Optimizing a Board: Four Best Practices
Focus board meetings on strategy
Don’t waste precious in-person (or these days, video conference) time with your board reviewing boilerplate financials. Try to handle that review separately and beforehand. Instead, spend the majority of board meetings on strategy. This is when a board is most powerful: they can help you step back and see the big picture and play devil’s advocate when you need it. They can also talk through corner cases and strategize on crisis responses. Use the allotted time to pool their expertise and elicit response efforts to pressing events such as navigating the COVID-19 pandemic as well as longer term brand and positioning questions. Ensure those strategic questions and materials are sent well in advance of any board meeting to ensure proper time for preparation and adjustments.
Joe Kudla, CEO of Vuori, a Southern California-inspired activewear brand, focuses his board nearly entirely on strategy. He emphasizes that, as a founder, you should, “Empower your board to help with key strategic decisions. Arm them with the right topics and materials, and then aim to bring the conversation back to those fundamental questions.”
Create an investor mentality via equity
Some companies ask board members to invest, but this happens rarely in our portfolio. Most companies offer equity via options. Board members of a GE-funded company may expect a small stipend to accompany equity, but are more incentivized by options or performance units. How much should you give? There is no perfect formula, but we commonly see anywhere from 10-40 basis points (0.10% to 0.40% of the company) with a 4-5 year vesting period.
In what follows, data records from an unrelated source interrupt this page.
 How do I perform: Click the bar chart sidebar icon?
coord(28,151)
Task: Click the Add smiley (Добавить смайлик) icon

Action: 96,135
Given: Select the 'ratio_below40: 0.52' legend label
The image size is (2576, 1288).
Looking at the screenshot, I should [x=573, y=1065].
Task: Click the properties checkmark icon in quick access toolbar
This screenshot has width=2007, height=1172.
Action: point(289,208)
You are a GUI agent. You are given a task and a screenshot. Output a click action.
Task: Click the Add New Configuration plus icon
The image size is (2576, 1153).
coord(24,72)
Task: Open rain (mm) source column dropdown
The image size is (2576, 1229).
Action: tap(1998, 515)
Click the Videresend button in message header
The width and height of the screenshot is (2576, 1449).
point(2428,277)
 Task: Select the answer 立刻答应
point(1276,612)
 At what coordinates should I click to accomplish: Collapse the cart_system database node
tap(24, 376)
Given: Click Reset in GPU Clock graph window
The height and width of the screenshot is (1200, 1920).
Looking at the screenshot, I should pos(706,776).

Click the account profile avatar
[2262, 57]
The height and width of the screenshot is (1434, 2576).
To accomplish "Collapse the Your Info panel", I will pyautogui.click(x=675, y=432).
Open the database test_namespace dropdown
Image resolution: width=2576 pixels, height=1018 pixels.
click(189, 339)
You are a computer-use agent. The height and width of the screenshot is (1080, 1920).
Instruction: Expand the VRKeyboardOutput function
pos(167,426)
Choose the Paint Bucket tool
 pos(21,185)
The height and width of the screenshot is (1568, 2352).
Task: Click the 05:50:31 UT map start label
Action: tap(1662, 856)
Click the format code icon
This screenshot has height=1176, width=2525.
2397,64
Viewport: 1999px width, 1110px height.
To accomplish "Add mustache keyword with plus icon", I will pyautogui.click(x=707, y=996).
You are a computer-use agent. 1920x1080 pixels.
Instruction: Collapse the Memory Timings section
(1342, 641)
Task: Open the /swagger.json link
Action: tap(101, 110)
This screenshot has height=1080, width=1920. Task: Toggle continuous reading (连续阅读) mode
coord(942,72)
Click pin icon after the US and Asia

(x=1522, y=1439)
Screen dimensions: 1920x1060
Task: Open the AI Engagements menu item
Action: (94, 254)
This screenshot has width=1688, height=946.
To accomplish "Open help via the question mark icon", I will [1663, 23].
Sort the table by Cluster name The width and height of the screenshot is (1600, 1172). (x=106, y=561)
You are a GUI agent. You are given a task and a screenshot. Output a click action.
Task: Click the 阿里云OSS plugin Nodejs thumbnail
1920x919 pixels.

Leverage your board’s network</strong
Having a diverse board of directors composed of individuals from different professional backgrounds allows you to tap into their extended networks. With a board, you have direct access to a pool of experts in other fields including academics, engineering, operations and marketing. Define the needs, assign responsibilities and expected timing, and lean on your network.
Use your board to build mentoring relationships
At its core, building a good board is about getting the right people around you and your team. Interactions should extend beyond the boardroom (or virtual board meeting) – encourage your members to reach out to each other to develop one on one relationships. Schedule monthly calls with board members where you drive the agenda and let the dialogue drift beyond typical board conversations. Use these conversations to privately challenge or flesh out ideas that may not have been properly addressed as a group. Board members should have valuable perspectives on decision-making, team dynamics and long term thinking – unlocking this type of advice is paramount.
Yes, startups and small businesses should absolutely have boards of directors. But building and using a board effectively isn’t a light switch exercise. It takes planning, patience, and revision. These best practices are a starting point for setting companies up to succeed.